The decision on the storage period of the residual debt discharge may have more far-reaching consequences than it might appear at first glance. It is questionable whether, following the ECJ judgement, the storage period of other negative data at credit information agencies for the purpose of scoring, such as late payment or payment default, must also be assessed differently. On the one hand, it could be argued that less serious financial misconduct such as late payment should not be stored for longer than a more serious insolvency. On the other hand, there are no national regulations on the storage period for this data in public registers. It is also questionable whether negative data other than insolvency is generally weighted lower than residual debt discharge when calculating a score and whether this justifies a longer storage period for other negative data.

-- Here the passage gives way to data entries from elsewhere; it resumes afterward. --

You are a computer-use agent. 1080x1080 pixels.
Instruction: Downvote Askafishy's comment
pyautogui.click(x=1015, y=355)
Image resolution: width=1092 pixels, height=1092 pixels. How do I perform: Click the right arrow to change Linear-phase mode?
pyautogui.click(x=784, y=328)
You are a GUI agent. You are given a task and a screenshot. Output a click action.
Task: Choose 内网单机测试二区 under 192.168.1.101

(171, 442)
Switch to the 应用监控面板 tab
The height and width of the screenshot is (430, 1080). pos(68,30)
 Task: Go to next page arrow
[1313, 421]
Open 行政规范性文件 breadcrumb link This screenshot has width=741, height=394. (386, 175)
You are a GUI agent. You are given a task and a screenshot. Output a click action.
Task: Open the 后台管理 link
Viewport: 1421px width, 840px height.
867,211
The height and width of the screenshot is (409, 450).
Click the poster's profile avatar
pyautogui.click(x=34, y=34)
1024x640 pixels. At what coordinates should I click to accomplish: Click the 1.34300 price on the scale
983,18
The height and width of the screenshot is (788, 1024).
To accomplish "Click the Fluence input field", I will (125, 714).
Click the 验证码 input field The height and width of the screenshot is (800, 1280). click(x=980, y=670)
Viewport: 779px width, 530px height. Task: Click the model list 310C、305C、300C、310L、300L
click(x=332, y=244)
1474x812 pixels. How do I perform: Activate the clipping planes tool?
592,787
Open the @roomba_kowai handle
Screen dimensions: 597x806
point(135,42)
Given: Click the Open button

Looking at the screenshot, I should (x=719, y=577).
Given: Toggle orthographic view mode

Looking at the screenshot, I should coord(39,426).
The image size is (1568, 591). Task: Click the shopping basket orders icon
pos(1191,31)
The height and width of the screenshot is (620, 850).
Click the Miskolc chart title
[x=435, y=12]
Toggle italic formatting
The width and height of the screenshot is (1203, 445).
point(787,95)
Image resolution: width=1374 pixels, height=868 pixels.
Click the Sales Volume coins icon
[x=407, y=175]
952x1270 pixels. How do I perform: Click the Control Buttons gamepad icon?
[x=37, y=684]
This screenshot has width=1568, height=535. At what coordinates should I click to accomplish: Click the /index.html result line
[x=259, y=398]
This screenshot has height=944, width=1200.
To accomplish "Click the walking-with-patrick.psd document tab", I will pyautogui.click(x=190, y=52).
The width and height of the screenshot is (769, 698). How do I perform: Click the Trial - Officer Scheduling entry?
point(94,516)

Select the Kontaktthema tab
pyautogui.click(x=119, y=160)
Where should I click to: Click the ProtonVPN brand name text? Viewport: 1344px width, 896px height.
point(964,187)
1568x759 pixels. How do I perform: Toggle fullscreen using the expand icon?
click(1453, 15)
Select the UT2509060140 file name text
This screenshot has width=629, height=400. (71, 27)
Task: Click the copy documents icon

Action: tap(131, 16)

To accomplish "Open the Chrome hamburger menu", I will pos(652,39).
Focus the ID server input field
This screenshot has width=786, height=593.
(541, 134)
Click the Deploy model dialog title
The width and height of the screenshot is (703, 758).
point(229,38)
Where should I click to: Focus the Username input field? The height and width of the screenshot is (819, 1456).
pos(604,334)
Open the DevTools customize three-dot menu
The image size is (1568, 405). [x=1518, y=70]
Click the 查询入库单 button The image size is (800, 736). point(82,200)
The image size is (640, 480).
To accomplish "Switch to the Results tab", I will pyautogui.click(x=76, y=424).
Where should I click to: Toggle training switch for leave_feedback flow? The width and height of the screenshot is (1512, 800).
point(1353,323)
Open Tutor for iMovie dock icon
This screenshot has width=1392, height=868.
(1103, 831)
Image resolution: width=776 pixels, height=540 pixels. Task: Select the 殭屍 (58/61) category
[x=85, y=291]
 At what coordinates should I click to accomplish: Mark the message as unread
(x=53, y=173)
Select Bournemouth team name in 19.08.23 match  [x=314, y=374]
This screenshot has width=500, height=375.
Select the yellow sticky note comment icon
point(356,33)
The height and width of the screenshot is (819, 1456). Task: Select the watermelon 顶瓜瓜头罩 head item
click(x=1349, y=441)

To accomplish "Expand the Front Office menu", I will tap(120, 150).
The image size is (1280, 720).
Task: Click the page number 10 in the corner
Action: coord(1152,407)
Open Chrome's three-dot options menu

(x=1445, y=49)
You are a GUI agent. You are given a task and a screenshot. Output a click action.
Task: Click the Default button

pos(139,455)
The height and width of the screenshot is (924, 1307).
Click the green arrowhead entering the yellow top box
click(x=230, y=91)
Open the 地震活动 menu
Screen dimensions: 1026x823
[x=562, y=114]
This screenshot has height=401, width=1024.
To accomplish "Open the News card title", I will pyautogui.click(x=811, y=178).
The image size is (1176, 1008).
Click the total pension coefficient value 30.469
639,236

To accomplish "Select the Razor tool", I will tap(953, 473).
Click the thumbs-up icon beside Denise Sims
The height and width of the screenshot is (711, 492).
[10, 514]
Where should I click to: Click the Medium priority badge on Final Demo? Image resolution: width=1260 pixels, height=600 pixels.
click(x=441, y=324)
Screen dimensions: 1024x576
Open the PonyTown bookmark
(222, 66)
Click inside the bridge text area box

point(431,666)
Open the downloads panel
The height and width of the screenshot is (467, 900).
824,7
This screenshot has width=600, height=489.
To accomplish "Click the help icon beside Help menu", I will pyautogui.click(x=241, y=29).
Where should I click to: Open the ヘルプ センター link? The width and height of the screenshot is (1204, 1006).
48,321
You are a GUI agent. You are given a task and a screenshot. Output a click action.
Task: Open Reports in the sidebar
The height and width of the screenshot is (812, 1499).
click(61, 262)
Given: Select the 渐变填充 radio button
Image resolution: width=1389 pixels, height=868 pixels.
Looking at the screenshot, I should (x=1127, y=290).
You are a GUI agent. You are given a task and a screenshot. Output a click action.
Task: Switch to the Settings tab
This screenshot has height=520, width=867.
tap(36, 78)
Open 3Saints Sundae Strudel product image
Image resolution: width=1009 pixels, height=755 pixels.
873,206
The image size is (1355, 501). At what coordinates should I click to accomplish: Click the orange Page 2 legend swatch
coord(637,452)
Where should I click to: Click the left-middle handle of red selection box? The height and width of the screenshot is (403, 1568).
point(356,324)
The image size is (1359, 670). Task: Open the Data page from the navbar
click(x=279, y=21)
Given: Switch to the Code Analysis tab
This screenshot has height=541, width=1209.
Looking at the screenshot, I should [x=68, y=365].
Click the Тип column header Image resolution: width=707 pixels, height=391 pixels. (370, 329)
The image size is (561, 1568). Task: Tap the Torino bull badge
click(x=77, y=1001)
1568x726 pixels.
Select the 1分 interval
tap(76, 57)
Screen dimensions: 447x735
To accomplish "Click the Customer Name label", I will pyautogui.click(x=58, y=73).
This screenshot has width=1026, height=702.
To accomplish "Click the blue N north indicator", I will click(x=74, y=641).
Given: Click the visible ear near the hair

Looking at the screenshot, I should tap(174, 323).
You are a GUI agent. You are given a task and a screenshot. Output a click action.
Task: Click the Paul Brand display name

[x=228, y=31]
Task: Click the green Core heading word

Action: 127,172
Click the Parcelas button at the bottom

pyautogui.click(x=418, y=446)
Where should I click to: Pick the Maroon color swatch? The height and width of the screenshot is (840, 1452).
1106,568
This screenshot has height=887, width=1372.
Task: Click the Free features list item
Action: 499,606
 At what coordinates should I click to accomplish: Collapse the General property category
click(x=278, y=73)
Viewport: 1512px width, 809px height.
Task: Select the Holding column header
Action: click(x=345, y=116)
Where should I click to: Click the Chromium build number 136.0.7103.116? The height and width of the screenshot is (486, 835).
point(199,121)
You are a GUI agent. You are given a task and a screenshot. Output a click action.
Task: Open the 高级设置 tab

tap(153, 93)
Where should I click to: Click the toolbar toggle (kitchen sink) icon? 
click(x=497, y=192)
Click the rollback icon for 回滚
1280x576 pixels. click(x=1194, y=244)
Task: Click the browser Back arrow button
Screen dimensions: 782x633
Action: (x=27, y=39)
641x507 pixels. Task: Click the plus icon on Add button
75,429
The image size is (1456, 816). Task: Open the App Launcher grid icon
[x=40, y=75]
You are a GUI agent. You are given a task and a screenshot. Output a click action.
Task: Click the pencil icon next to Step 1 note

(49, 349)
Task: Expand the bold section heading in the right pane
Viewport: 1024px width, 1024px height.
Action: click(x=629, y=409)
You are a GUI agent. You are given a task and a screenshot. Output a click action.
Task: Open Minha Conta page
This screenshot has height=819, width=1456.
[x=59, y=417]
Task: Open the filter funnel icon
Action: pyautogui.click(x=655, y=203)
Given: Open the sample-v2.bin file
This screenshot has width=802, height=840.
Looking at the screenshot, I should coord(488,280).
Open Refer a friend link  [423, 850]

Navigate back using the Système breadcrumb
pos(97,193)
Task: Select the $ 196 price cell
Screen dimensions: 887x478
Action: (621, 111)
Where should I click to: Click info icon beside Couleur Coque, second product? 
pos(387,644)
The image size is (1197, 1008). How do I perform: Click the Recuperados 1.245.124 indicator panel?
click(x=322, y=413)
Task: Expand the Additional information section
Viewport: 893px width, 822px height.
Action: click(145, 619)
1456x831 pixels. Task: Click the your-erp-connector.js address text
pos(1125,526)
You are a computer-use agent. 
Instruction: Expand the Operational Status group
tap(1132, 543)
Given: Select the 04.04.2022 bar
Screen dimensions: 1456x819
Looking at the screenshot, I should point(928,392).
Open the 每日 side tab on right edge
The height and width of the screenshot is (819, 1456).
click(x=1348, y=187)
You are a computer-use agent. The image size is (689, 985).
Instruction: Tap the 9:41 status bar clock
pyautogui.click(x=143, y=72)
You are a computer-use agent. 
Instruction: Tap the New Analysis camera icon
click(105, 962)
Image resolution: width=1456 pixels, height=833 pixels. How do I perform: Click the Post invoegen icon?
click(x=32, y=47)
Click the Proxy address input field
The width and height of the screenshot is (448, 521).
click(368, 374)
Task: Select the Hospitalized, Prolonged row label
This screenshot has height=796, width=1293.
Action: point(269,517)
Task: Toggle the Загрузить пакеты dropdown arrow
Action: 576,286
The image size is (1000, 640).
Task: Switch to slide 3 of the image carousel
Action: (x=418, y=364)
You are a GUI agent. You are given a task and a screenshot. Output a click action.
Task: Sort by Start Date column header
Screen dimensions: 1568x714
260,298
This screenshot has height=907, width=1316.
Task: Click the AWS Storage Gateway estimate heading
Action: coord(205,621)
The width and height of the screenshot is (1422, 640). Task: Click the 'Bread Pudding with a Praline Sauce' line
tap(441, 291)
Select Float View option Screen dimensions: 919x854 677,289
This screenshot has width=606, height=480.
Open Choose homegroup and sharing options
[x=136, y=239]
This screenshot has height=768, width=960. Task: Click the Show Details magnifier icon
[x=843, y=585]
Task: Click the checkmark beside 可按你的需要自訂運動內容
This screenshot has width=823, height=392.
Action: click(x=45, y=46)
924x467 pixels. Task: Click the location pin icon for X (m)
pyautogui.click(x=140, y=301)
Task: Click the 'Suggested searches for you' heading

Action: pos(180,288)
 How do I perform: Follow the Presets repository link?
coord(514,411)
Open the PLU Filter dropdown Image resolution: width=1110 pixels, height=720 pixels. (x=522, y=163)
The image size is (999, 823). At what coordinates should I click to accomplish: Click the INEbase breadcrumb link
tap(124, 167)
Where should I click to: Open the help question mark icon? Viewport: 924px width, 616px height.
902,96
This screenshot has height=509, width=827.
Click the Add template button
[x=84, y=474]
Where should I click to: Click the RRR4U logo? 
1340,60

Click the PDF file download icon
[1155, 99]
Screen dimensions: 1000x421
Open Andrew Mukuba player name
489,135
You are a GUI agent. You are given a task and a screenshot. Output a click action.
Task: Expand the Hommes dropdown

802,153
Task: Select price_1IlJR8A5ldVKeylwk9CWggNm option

In any case, data controllers should take this ECJ ruling as an opportunity to review their respective retention periods for data relevant to creditworthiness and the corresponding erasure concepts.

5. Outlook

The Wiesbaden Administrative Court will now have to examine whether Section 31 BDSG contains an exception to the prohibition in Article 22(1) GDPR that is permissible under the GDPR. If Section 31 BDSG is deemed to be incompatible with EU law, SCHUFA would – according to the ECJ – not only be acting without a legal basis in the case underlying the main proceedings, but would also ipso iure be in breach of the prohibition in Art. 22 para. 1 GDPR. In its statement published on the SCHUFA website, SCHUFA calls on the legislator to “clarify and amend” Section 31 BDSG as part of the upcoming amendment to the Federal Data Protection Act.

In addition, the Administrative Court will have to decide whether and under what conditions data from public registers may be transferred to privately managed databases of credit information agencies.